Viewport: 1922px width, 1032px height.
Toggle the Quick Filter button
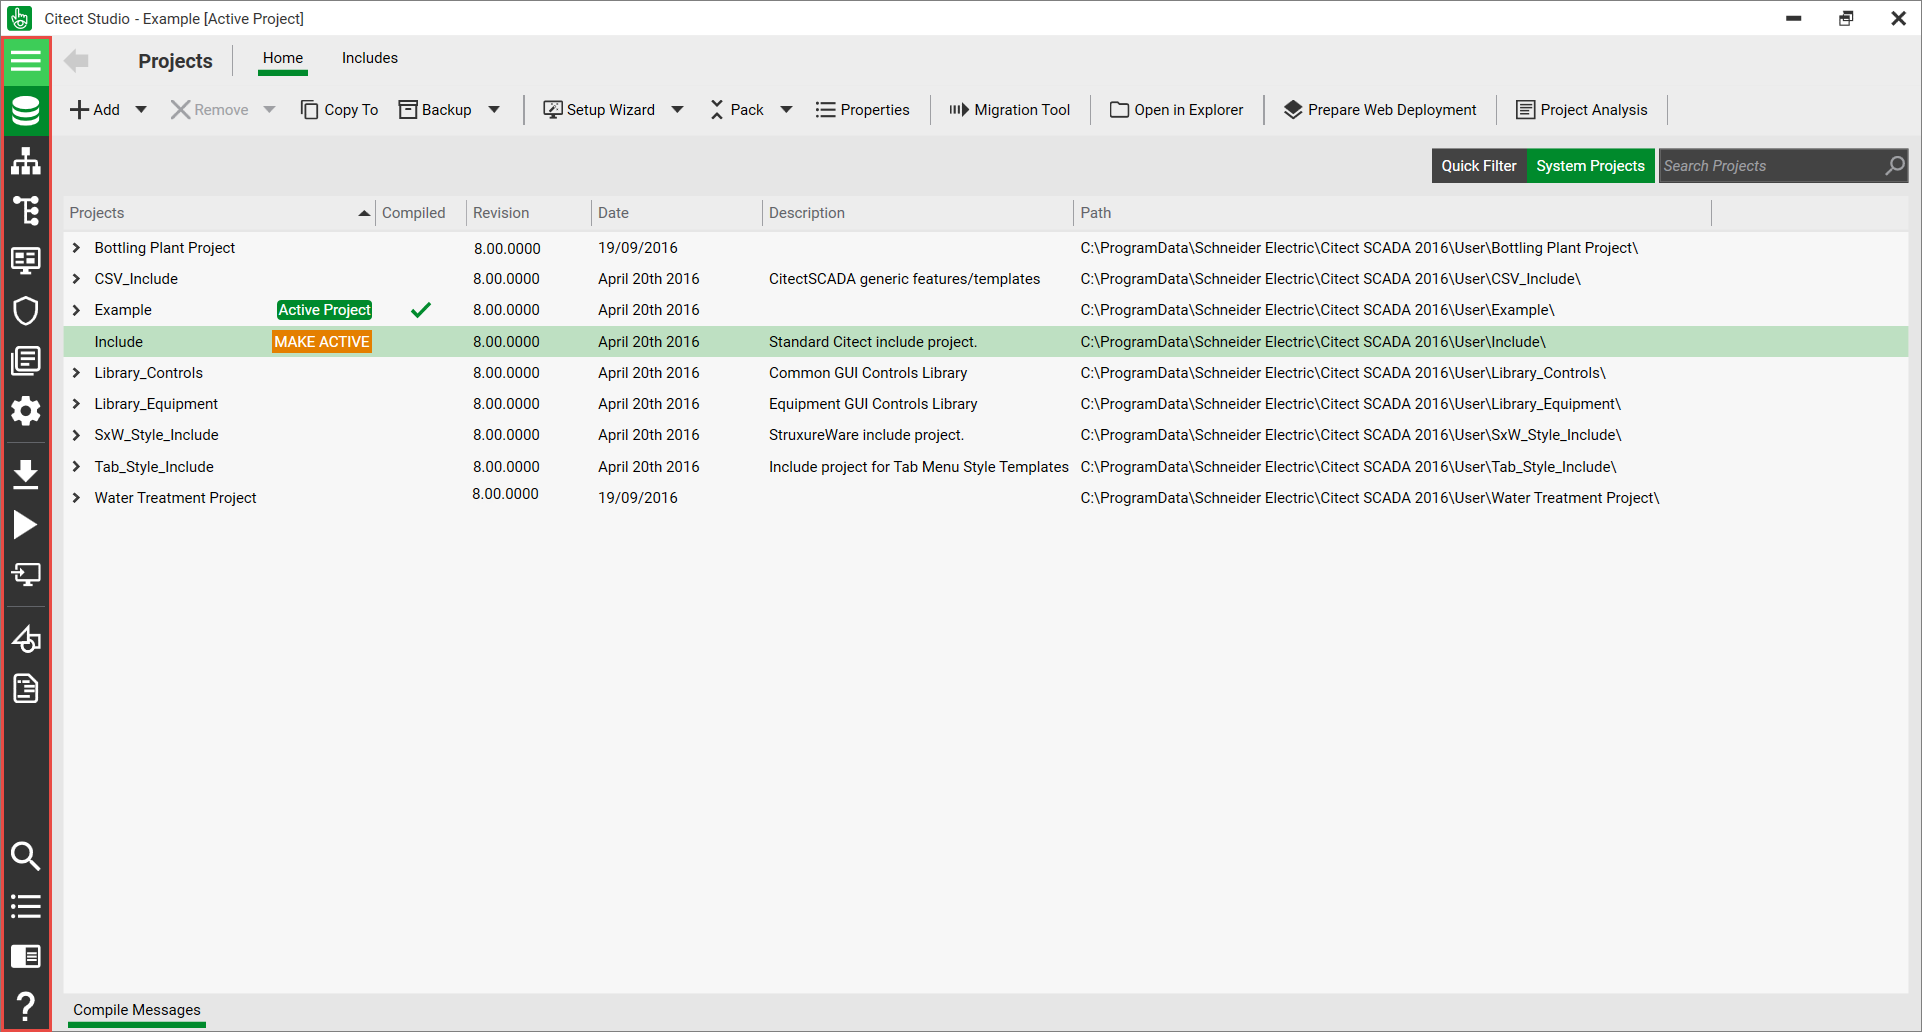click(x=1478, y=166)
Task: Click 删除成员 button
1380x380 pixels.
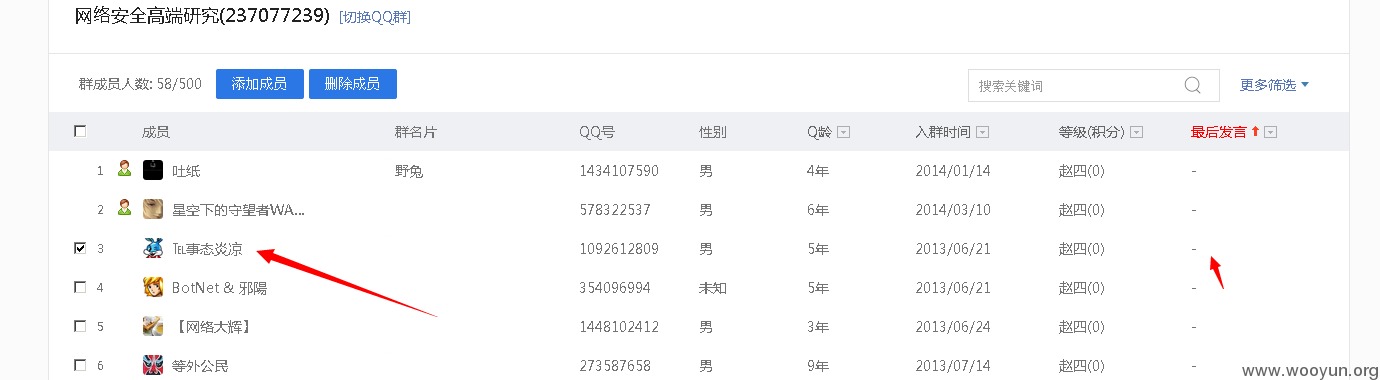Action: click(352, 84)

★ ★ ★

**TASK DESCRIPTION**
The records above must be printed exactly; the pictures stay out.

**RESPONSE TO THIS TASK**
Viewport: 1922px width, 1032px height.
Toggle the Quick Filter button
click(x=1478, y=166)
Task: Click 删除成员 button
1380x380 pixels.
Action: click(352, 84)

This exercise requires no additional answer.